A. Molecular surface representation of the 3D models. (a) Nucleotide-bound model built with the SAV1866 template. (b) Nucleotide-bound model built with the S. typhimurium MsbA template. (c) Closed and (d) Open nucleotide-free models built with the V. cholerae MsbA and the E. coli MsbA templates respectively. The surface of hydrophobic residues (Ala, Leu, Val, Ile, Pro, Phe and Met) are colored in yellow. Other residues are colored in blue. The two red lines indicate the position of the lipid polar heads in the cellular membrane. B. View of a nucleotide-bound conformation of P-gp. The N-terminal half is highlighted: the three extracellular loops (ECL) are colored in pink (ECL1 is truncated (see text)), the two long intracellular loops are colored in yellow with the small coupling helices in pale green. The 6 trans-membrane helices are colored in blue (TM1), red (TM2), gray (TM3), orange (TM4), cyan (TM5) and green (TM6) and the nucleotide binding domain (NBD) is colored in magenta. The intracellular segment of TM1 and TM6 are depicted in light blue. All these segments are labeled from the N-terminus to the C-terminus.

Figure 3

NBD closed dimmer. Ribbon representation (top view from the membrane) of the NBD closed dimer of one of the nucleotide-bound models in presence of two ATP molecules depicted as sticks. The N-terminal NBD (light blue) and the C-terminal NBD (light pink) are associated in a head to tail fashion. Each ATP binding pocket is formed by the A-loop (yellow), the Walker A motif (dark blue), the Walker B motif (black) and the Gln of the Q-loop depicted in orange from one NBD and is closed by the Signature motif colored in red from the other NBD.

Figure 4

Top: Drug binding site of the closed nucleotide-free model. Tube representation of the transmembrane region of the closed nucleotide-free model. The residues experimentally identified to alter drug specificity are represented in balls and sticks: H61, G64, L65, Y118, V125, M197, T199, S222, I306, A311, V331, T333, F335, S337, V338, L339, I340, G341, A342, F343, Q725, F728, A729, S766, T769, I840, A841, N842, I864, I867, I868, A871, G872, A935, F938, F942, S943, T945, Q946, Y950, F951, S952, Y953, F957, L975, F978, V981, V982, F983, G984 and A985. The two red lines indicate the position of the lipid polar heads in the cellular membrane. Bottom: One predicted position for each docked ligand. Ligands are depicted in purple and the residues experimentally identified to alter their specificity are colored according to their chemical type (carbon in cyan; oxygen in red; nitrogen in blue). (a) colchicine, (b) rhodamineB, (c) verapamil and (d) vinblastine.

Figure 5

NBD:TMD communication pathways. For sake of clarity only the residues identified starting from the N-terminal NBD are indicated.
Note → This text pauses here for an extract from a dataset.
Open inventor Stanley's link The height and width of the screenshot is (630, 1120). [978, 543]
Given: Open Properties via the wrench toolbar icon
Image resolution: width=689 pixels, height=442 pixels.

First pathway: From adenine → directly or through NBD aromatic residues → ICL1 → ICL4. Second pathway: From ATP phosphates → directly to Q-loop of the same NBD or through ABC signature from the ATP of the facing NBD to the Q-loop → ICL4. The colors of the links between the residues depict the physical nature of their interactions: yellow: hydrophobic, magenta: aromatic-aromatic, cyan: hydrogen bond and blue: electrostatic.

Figure 6

Residues potentially involved in the hinge bending motion of TM3–TM4 and TM5–TM6 pairs. Ribbon representation of TM3–TM4 (in blue) and TM5–TM6 (in green). The conserved residues identified by ConSurf (see text) with a potential role in the hinge conformational change upon ATP binding are depicted as red spheres.